The FS were to eventually become the historical precursor to two regional
organizations. These were the Southern
African Development Coordination Committee (SADCC) and eventually what we now
know as SADC.
So whenever Tanzania politically sneezes the rest of
Southern and broader Africa coughs.
This has been the case in the most recent disputed Tanzanian
general election that saw the still controversial election of incumbent president
Samia Saluhu and the parliamentary victory of the CCMP in both the mainland
and also the island of Zanzibar.
A decent number of Pan Africanists like myself are in shock
at how the narrative of these recent elections have turned out. Their elections have never been this
controversial. But as argued by some it
was always going to come to a head. At some point. Particularly after the discovery of rare
earth minerals, gas and oil in the country and the death of former president John
Magufuli who was keen on centralized control of the state.
The key question that is emerging is that what has changed
in Tanzania beyond what we already knew about its electoral tendencies.
The reality of the matter is that it is a society that has
changed in its political outlook mainly based, as most African states are now,
on a change of national consciousness. Contrived (foreign economic interests)
or even if by default. With the default element
relating more to urban and rural divides and the rise of not only a new African
cultural materialism.
But more importantly a generational praxis gap about the
liberation struggle and contemporary lived political and economic realities of
many young Africans.
Three things therefore come back into vogue when we reflect
in a Pan Africanist sense on Tanzania and its recent political events and
elections.
The first one is how its founding president Julius Nyerere
once argued about the ambiguity of the meaning of democracy. He once intoned, writing a Foreword for
Ugandan president Yoweri Museveni’s biography that the ‘mechanisms of democracy
are not the meaning of democracy’. He
also, in an address to the South Africna Parliament as invited by Nelson Mandela
that ‘democracy is not like Coca Cola’. And I am paraphrasing here, he probably said
something that it cannot just be exported everywhere like a commodity.
In the second instance we have to reflect on our own
continually disputed African elections and their cycles. Or in South Africa’s case, their increasing
conservatism despite having fought a protracted African liberation
struggle.
As Nyerere argued, we have to think beyond elections in
their occurrence. What matters most is
what happens in-between them.
We cant think of elections as weather cyclones that occur
every five or six years simply in order to share a populist national cake. We
have to reflect more deeply on this and how younger generations understand the
meaning of elections beyond mimicry of what happens in the global north that
creates the likes of Trump and chainsaw totting Argentinian president Javier
Milei.
In the third and final instance, we have to understand the
internal complexities of each our Southern African countries. Tanzania
included. Beyond the internet and globalized media narratives. For example I do not speak Swahili, nor if I
was to go to the Democratic Republic of the Congo, Lingala. What the majority
of cdes in these two aforementioned countries perceive as democratic progress
may not be as universal as we deem. Or prefer.
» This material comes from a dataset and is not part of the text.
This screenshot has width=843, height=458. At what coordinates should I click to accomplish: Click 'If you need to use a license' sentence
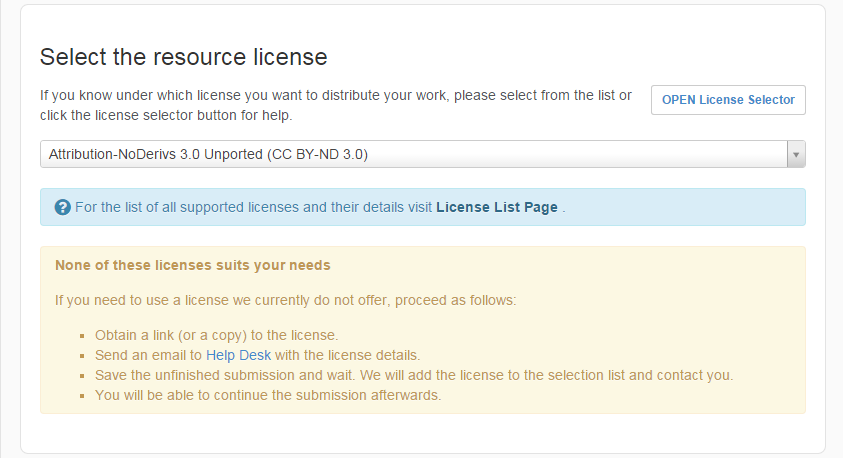pos(285,300)
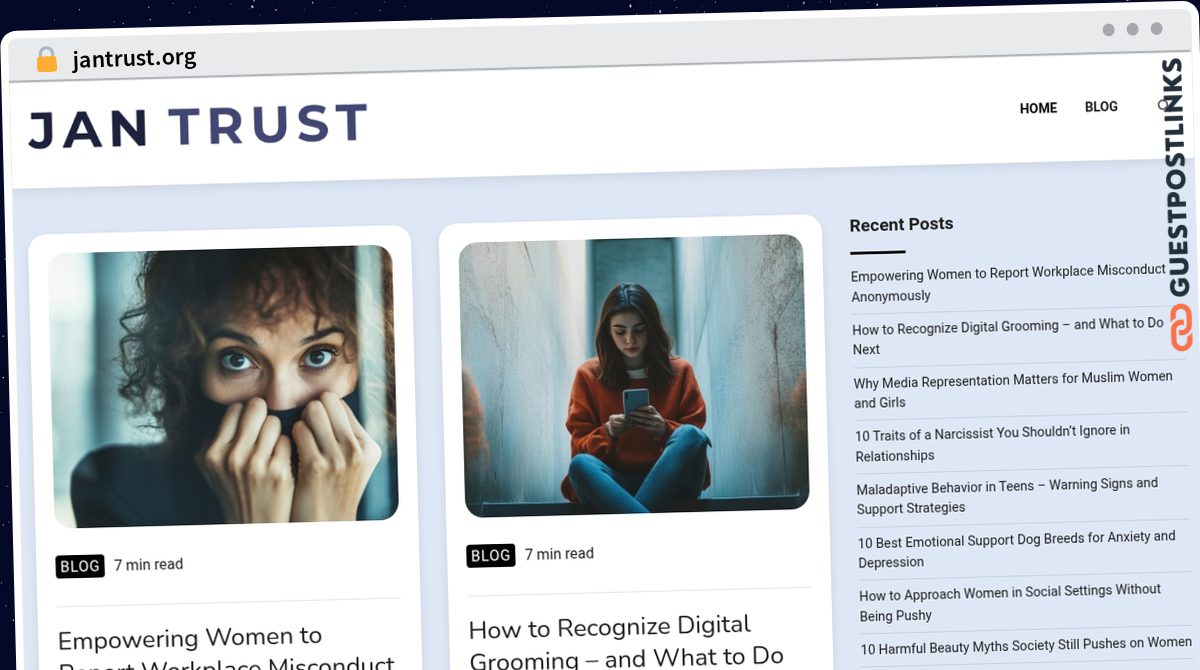1200x670 pixels.
Task: Open the girl with phone thumbnail
Action: 633,376
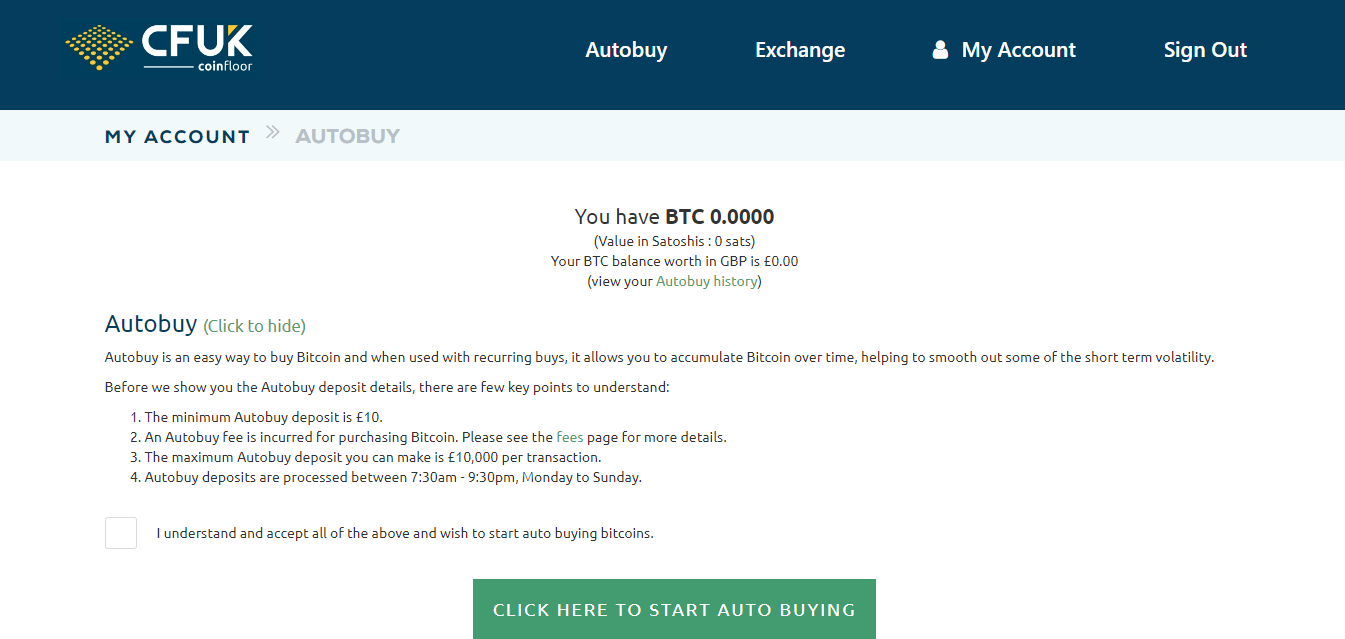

Not because we are better educated not only in English languages but
because we are sadly increasingly ahistorical in our understanding of
universalism.
To conclude, the recent elections in Tanzania are indeed a
blight on Southern Africa. Not only
because of the significant historicity of that country to the region and the
African continent. They can and should
have been done better. But it will never
take away the importance of Tanzania and its iconic role in a people centered
Pan Africanism. No matter the
undercurrents of global international relations, geo-political private capital
economic interests.
All that matters for now, and it is sad it has come to this,
is that Tanzania recovers. And that its people return to safety, security,
solidarity across rural and urban divides.